マネー研究所

Money&Investment

高齢の親「逆走してます」 損保が運転見守りサービス 自動車保険の特約は保険料も手ごろ

2018/1/16

PIXTA

 高齢者の自動車事故が増えているというニュースを見て、離れて暮らす高齢の親の運転が心配です。保険会社などが高齢者の運転を支援するサービスを始めたと聞きますが、どのような内容でしょうか。

◇  ◇  ◇

 警察庁によると交通事故の死者数は減少傾向だが、65歳以上の占める比率は2016年で55%と10年前に比べ11ポイント上昇した。年を重ねるにつれて認知、判断、操作などが遅くなり重大な運転事故を招きやすい。

 損害保険会社は高齢者の事故多発を受け、高齢の親を持つ子供も視野に入れた運転支援・見守りサービスを拡充している。事故発生時の対応や危険運転の警告、運転診断の表示が柱だ。

 三井住友海上火災保険が18年1月から提供する「GK見守るクルマの保険」は運転見守りサービスに主眼を置いた。小型の車載器とスマートフォン(スマホ)の専用アプリを使う。

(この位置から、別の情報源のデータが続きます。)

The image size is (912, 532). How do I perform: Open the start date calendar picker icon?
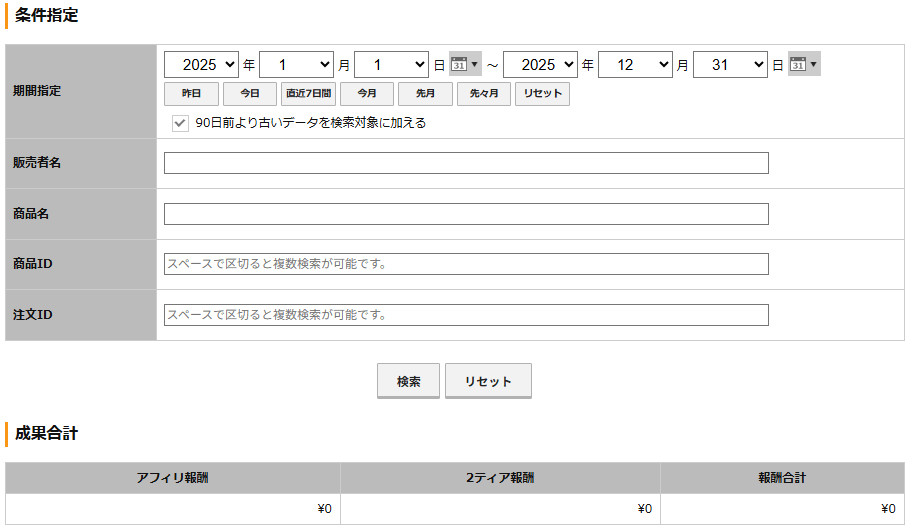(464, 65)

 高速道路を逆走したり自宅から半径20キロメートルを超えるなど、あらかじめ指定した区域外で走行したりすると、運転者に「逆走していませんか」などと音声で警告すると同時に、登録しておいた子供など家族のスマホにメールで通知。月間の運転レポートも共有する。

 東京海上日動火災保険の「ドライブエージェントパーソナル」と損害保険ジャパン日本興亜の「ドライビング!」は通信機能を持つドライブレコーダーを搭載。事故発生時は映像を自動で記録、送信する。

 東京海上は17年11月に事故防止支援サービスを強化。片寄り走行、前方車両接近時に「走行レーン・車間距離にご注意ください」などと注意喚起する。

 損保ジャパンが18年1月に本格導入したサービスでは、綜合警備保障(ALSOK)が事故現場に原則30分以内に急行し、救急車の手配や事故状況の聞き取りなどをする。

 これらの保険会社のサービスは自動車保険の加入が前提で、通常の自動車保険料に月300~850円の特約料を支払う。

 オリックス自動車の「エバードライブ」は専用機器を使い、危険運転を冒しがちな地点を地図に表示するほか1日の運転状況をメールで知らせる。特定の損保との契約は不要で利用料は3218円(税込み)だ。

 高齢者に運転免許証の返納を促す動きもあるが、安全運転の期間が少しでも長くなれば生活の質(QOL)が向上するし、保険会社は保険金の支払い増を抑制できる。運転記録を通じ、親子が運転について会話する効果も期待している。

 ただ、運転記録をとられたくない運転者もいるだろう。ファイナンシャルプランナーの平野敦之氏は「親子で何が必要なのかをよく考えたうえで加入を検討したい」と助言している。